そんな事はさておき博士はさらにからかってくる。
「私カンナと友達だからさっきの事伝えといてあげる。どっかの男があんたに嫉妬してたってね。ぷぷっ」
「ホントにやめてください・・・今かなり落ち込んでるんですから・・・・・・。」
「そうよ博士。アテンは本気だったんだから。」
その言葉がぐさっと刺さる。本当にやめてくれ~
がっくりと肩を落としたまま博士についていく。レンジャー協会を横目に見ながらまっすぐ進んでいく。
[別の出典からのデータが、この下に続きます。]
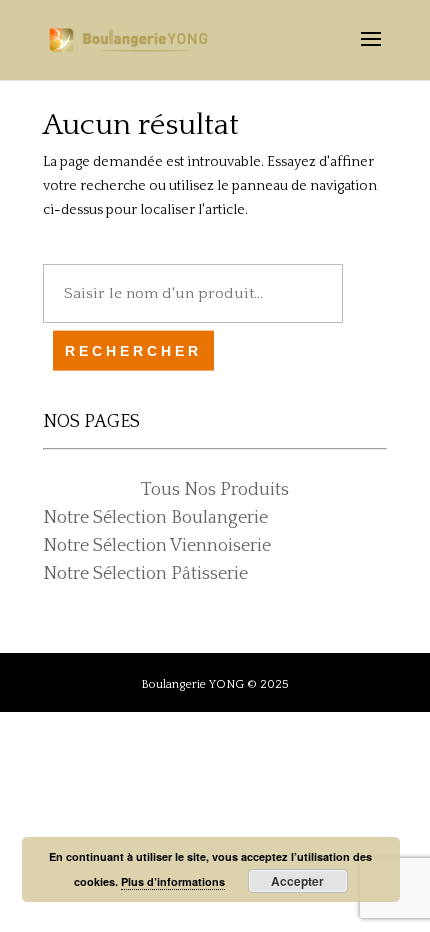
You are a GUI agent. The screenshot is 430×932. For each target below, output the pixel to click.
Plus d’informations (173, 881)
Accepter (297, 881)
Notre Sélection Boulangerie (155, 518)
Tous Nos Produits (215, 490)
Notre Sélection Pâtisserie (145, 574)
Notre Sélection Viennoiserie (157, 546)
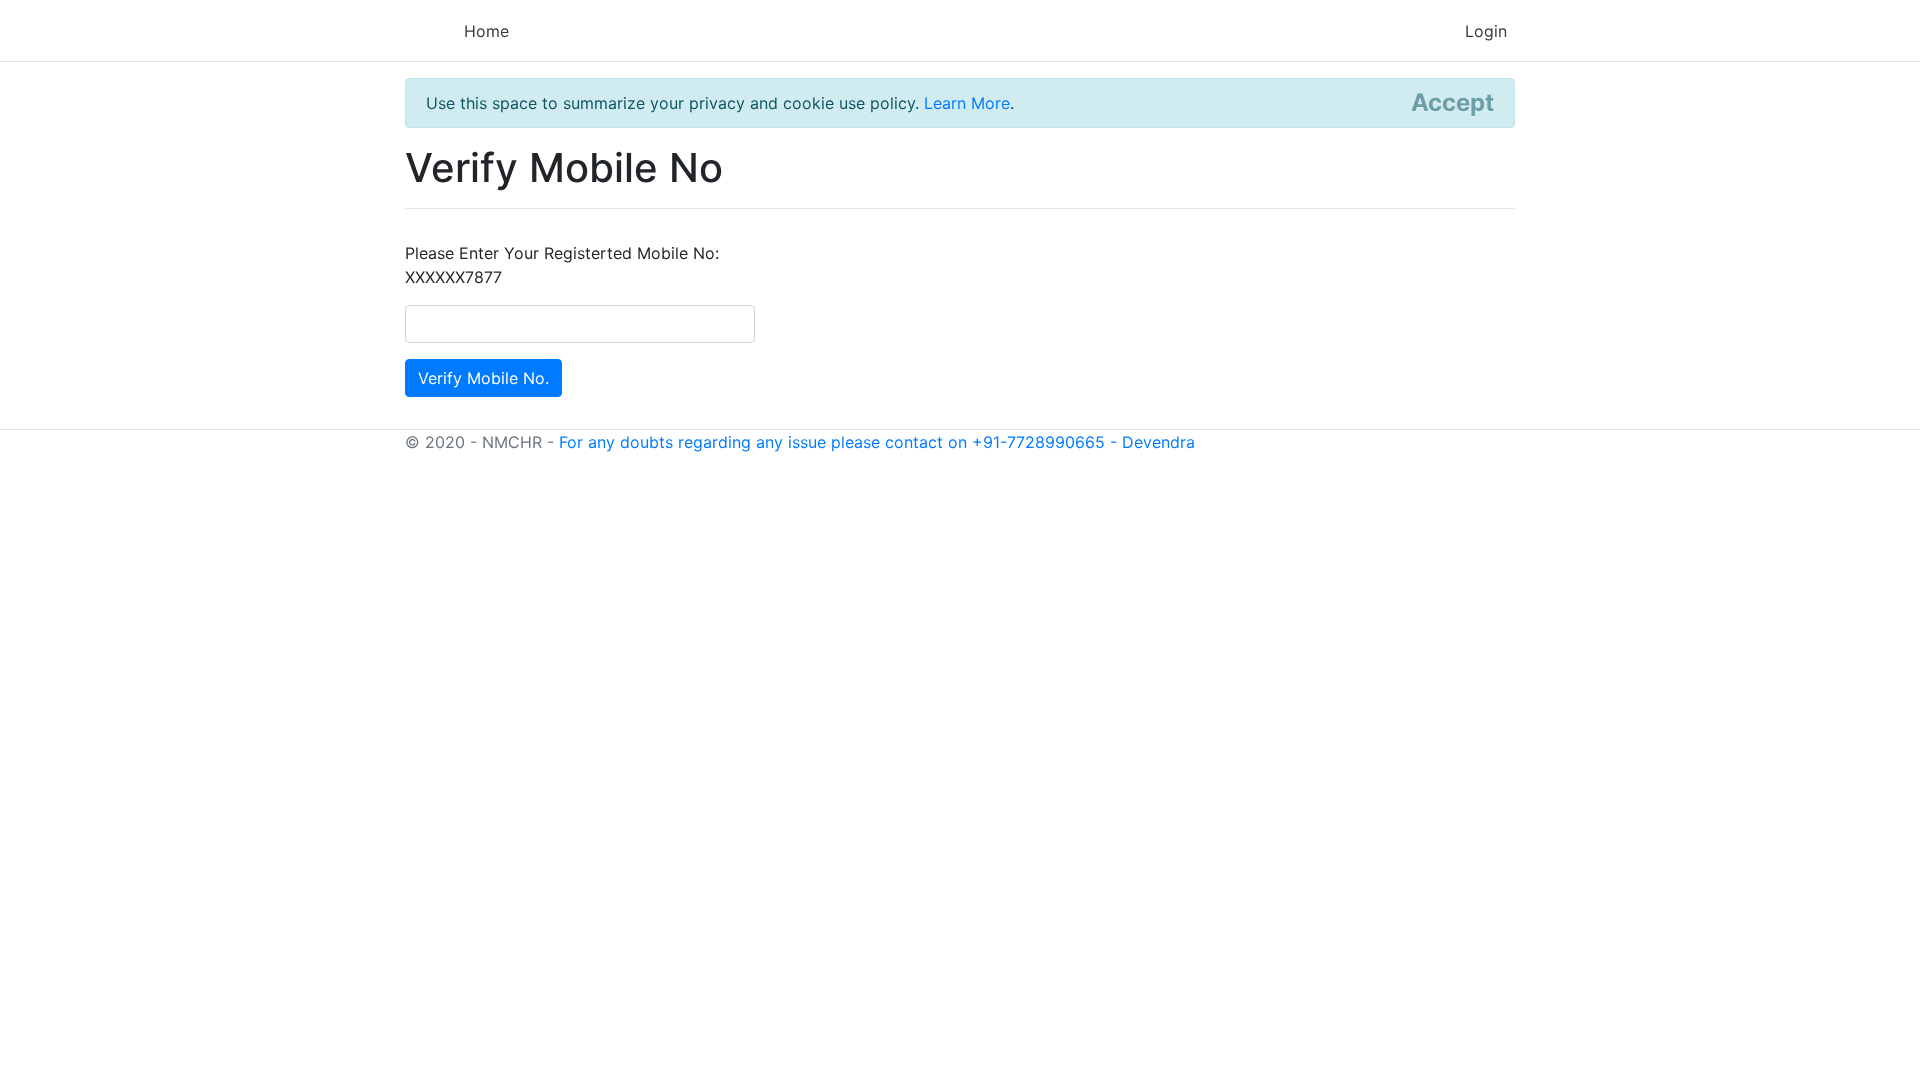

って、このまま進むと木工ギルドじゃないか!まさか本当にカンナさんに伝えに行くのか!?
さらにがっくりと落とす。この上ない落ち込み様だ。
「どうしたのアテン?なんだか顔色が悪いよ?大丈夫?」
「いや、別に・・・」
橋を渡りいよいよ木工ギルドの目の前だ。そのまま入るのかと思いきや急に博士は左横の階段を降りはじめた。
「え?どこへ行くんですか?」
「なにを今更言ってるの?本部よ。ホント記憶力がないよねキミって人は。」
「木工ギルドに行くんじゃ・・・」
「え、なに?もしかしてカンナにさっきの事を本気で伝えると思ったの?ぶっ!」
博士はついに吹き出してしまった。このやろ~また騙しやがった。いや、俺が勝手に騙されただけだが・・・
でも、階段の先には何もない船着場(水に降りるための場所かも)があるだけで、他は何もない。まさか水の中にあるのか?魔障管理委員会本部は・・・
特に説明してくれない博士に疑問が募るばかりだ・・・・・・本気で水に潜るつもりか?